--- Start Excerpted data ---
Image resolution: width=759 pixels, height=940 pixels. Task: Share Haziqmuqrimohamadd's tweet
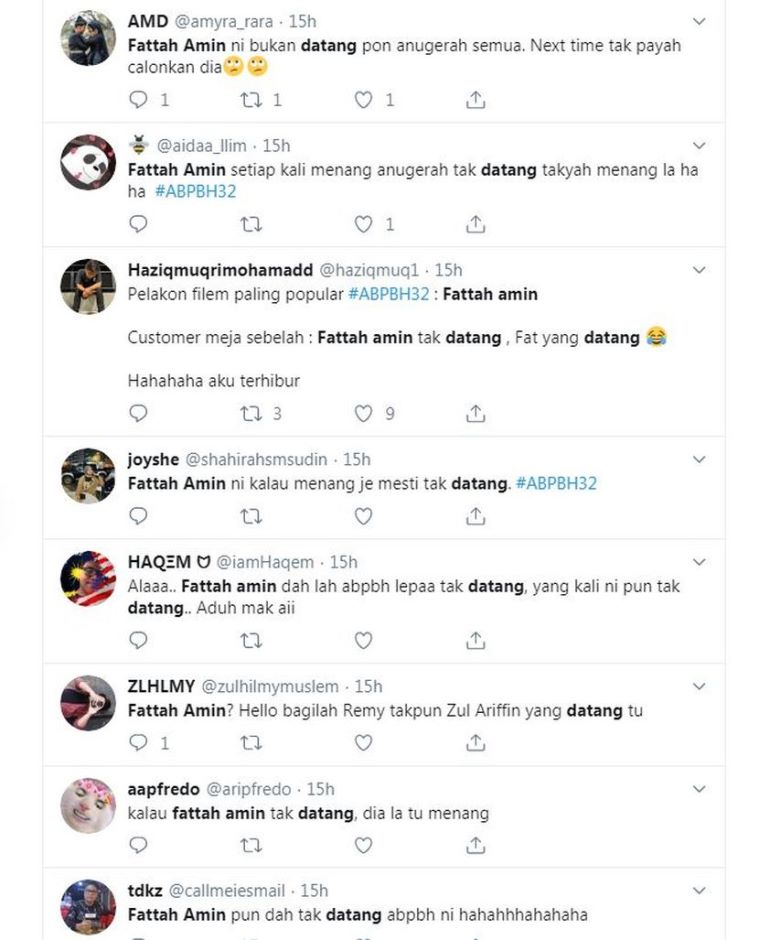(x=476, y=413)
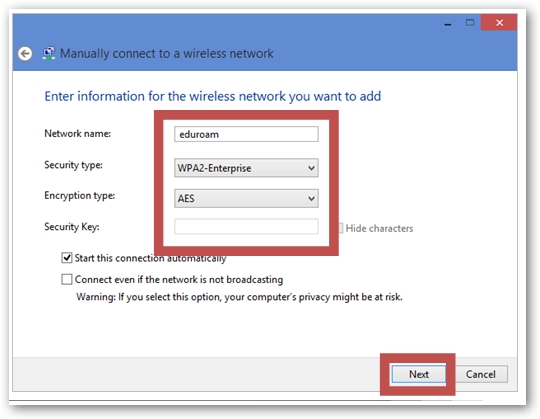Maximize the dialog window
Image resolution: width=540 pixels, height=419 pixels.
[470, 23]
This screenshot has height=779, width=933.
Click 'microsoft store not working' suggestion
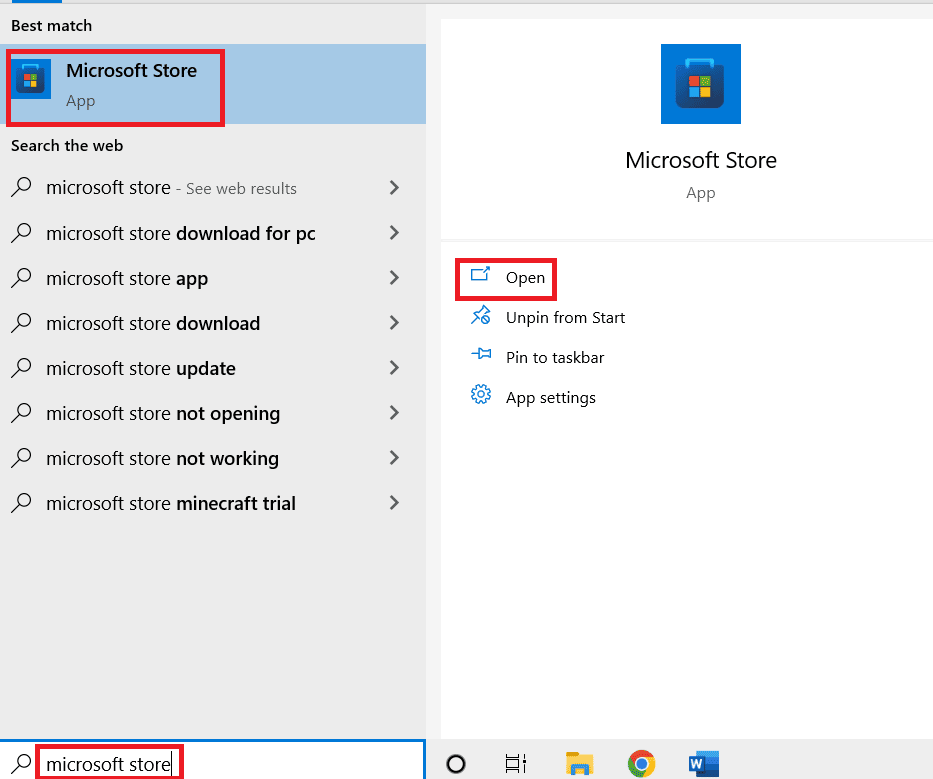[162, 459]
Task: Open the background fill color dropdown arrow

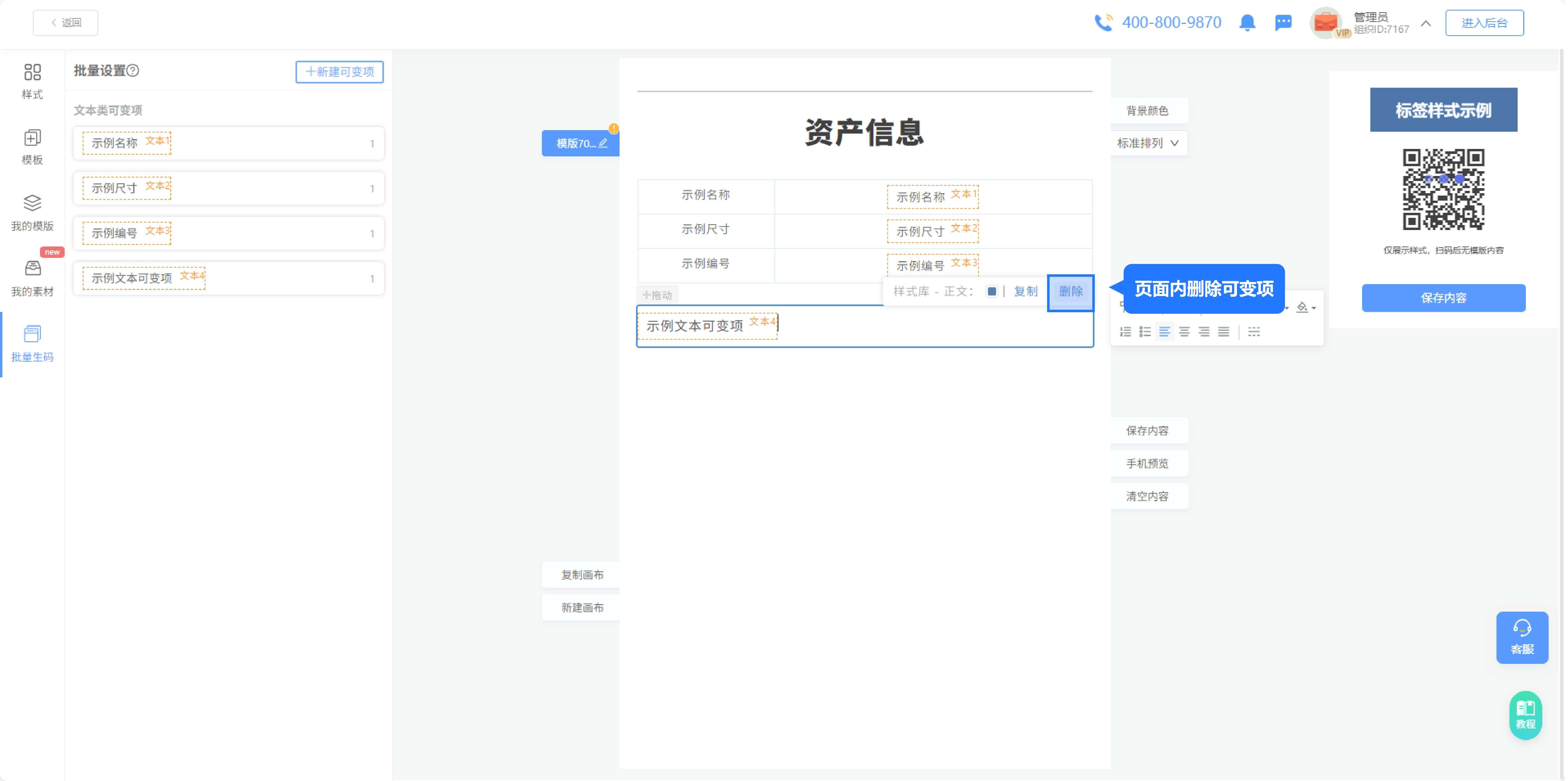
--- End Excerpted data ---
● **Given problem**
Reproduce all of the entries above word for word, leaving out the pictures.

● **Task response**
Image resolution: width=759 pixels, height=940 pixels. Task: Share Haziqmuqrimohamadd's tweet
(x=476, y=413)
Maximize the dialog window
Image resolution: width=540 pixels, height=419 pixels.
[470, 23]
This screenshot has height=779, width=933.
Click 'microsoft store not working' suggestion
[162, 459]
Task: Open the background fill color dropdown arrow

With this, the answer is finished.